Pichetto: “Taglio accise? Vediamo a fine aprile”
Le parole del ministro alla Sicurezza Energetica: "Una tassa per tutti"
Il ministro alla Sicurezza Energetica e all’Ambiente Gilberto Pichetto Fratin parla dell’ipotesi di prorogare ulteriormente il taglio delle accise. E rivela che dietro al “risparmio” c’è la rifusione di quel carico fiscale altrove. In pratica, il taglio rappresenta, per Pichetto, “una tassa” che impatta “su tutti i cittadini”. E poi c’è la vicenda dei costi, effettivi, che sono stati sostenuti dalle aziende per l’acquisto delle materie prime. Insomma, la vicenda è molto più ingarbugliata di quanto possa sembrare.
Pichetto: “Taglio accise? Vediamo a fine aprile…”
Le parole del ministro Pichetto a Radio 24 aprono a un possibile stop alla proroga del taglio sulle accise dei carburanti. “Verso il 28-29 aprile, se i prezzi delle forniture saranno ancora alti, quindi i prezzi di mercato altissimi, verrà fatta una valutazione”. Di che genere? Eccola: “Vorrei ricordare anche la tempistica, perché è vero, oggi i prezzi sono ancora alti, ma ciò che viene venduto oggi probabilmente è stato comprato due mesi fa, quando le quotazioni erano basse”. Insomma, potrebbe trattarsi di una mera speculazione. “Bisogna capire anche rispetto ai contratti di fornitura e ai contratti a termine di fornitura”, ha aggiunto il titolare del Mase.
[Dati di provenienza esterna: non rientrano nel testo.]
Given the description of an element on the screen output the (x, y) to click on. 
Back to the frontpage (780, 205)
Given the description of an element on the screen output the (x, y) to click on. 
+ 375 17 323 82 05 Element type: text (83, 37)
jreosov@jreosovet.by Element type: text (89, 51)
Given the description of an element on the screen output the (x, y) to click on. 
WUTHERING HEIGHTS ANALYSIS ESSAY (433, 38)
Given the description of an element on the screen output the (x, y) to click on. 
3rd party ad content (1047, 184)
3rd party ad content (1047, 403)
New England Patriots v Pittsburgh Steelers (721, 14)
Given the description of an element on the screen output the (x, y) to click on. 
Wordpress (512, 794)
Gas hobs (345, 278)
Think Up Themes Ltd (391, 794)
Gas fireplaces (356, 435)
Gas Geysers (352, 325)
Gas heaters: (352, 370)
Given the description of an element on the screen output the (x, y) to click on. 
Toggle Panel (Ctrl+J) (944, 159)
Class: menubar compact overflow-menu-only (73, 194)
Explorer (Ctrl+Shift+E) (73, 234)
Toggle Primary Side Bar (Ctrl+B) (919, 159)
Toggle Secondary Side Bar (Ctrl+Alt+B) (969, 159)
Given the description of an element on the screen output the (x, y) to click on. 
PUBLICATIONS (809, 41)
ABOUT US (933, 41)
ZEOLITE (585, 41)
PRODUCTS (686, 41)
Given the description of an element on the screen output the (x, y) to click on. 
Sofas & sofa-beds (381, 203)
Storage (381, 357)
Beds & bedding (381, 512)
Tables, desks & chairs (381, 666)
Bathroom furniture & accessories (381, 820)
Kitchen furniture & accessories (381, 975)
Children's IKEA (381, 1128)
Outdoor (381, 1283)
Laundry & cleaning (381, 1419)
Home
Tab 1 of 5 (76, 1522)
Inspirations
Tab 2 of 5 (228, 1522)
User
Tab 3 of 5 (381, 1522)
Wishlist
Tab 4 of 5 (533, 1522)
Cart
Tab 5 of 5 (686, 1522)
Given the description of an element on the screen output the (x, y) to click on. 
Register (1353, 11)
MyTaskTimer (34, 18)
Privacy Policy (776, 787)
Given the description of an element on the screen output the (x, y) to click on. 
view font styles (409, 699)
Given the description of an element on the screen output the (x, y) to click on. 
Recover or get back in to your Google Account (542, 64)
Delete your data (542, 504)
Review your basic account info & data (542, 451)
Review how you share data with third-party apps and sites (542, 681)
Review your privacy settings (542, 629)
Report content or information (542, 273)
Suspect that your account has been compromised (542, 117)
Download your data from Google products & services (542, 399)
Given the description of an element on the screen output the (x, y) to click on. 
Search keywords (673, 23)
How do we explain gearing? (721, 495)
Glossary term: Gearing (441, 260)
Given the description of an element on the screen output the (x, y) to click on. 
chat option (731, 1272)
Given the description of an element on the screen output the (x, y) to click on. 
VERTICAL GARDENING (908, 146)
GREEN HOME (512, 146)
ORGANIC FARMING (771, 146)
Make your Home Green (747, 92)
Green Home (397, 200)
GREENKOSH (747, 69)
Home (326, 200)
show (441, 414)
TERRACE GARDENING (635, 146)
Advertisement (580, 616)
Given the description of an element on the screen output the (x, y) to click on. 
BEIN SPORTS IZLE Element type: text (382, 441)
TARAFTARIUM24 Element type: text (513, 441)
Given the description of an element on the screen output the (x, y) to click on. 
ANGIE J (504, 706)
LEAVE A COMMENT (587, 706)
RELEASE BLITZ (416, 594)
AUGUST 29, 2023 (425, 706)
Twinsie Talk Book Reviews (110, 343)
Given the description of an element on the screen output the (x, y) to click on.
“Il taglio diventa una tassa su tutti i cittadini”
Può sembrare un paradosso ma per Pichetto non lo è: il taglio alle accise può diventare una tassa di ritorno che colpisce tutte le famiglie e le aziende italiane. “Arrivati a fine aprile faremo la valutazione”, ha detto il ministro asserendo che allungare ulteriormente i tagli “vuol dire tassare tutti i cittadini, perchè naturalmente si tratta di ribaltare su altri o sul sistema più allargato quello che è l’onere, che è di quasi un miliardo di euro al mese, quindi un onere pesante”. E quindi ha aggiunto: “La misura non può essere fatta con debito perché si ribalterebbe automaticamente sulla credibilità del Paese, rischieremmo di sforare il mitico 3% del deficit/Pil con conseguenze sui tassi di interesse e sulla credibilità”. Insomma, siamo in un cul de sac. Anche grazie alla “fissazione” Ue sul Patto di Stabilità.